Dataset entries:
=== Section Start ===

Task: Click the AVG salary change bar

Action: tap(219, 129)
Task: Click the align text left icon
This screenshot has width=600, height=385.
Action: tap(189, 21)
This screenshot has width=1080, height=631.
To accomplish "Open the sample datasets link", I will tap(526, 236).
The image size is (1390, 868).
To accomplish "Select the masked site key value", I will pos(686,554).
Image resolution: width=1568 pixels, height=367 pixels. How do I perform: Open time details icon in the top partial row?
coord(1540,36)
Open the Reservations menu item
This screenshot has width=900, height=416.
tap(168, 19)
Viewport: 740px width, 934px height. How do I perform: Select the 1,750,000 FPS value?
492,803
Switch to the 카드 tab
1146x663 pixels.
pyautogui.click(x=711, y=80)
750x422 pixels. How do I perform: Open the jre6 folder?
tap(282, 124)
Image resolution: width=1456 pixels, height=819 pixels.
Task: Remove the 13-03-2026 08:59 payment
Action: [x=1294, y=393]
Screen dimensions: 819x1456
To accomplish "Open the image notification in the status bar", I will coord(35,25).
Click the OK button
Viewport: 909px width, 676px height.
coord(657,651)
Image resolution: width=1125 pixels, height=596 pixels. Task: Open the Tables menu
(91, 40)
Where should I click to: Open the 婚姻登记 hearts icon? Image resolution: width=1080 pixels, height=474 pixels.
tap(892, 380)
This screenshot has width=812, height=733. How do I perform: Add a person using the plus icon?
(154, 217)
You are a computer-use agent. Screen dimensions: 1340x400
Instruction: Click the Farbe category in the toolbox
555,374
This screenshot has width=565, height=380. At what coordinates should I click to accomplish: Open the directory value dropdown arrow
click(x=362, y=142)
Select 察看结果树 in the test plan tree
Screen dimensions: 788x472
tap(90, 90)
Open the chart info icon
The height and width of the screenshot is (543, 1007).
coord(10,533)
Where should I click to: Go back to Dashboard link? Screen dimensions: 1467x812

=== Section End ===

WORK INSTRUCTIONS: Please make an exact copy of the lines above from the line with "Image resolution: width=1125" through the line with "You are a computer-use", both ends included.

FINISHED TASK:
Image resolution: width=1125 pixels, height=596 pixels. Task: Open the Tables menu
(91, 40)
Where should I click to: Open the 婚姻登记 hearts icon? Image resolution: width=1080 pixels, height=474 pixels.
tap(892, 380)
This screenshot has width=812, height=733. How do I perform: Add a person using the plus icon?
(154, 217)
You are a computer-use agent. Screen dimensions: 1340x400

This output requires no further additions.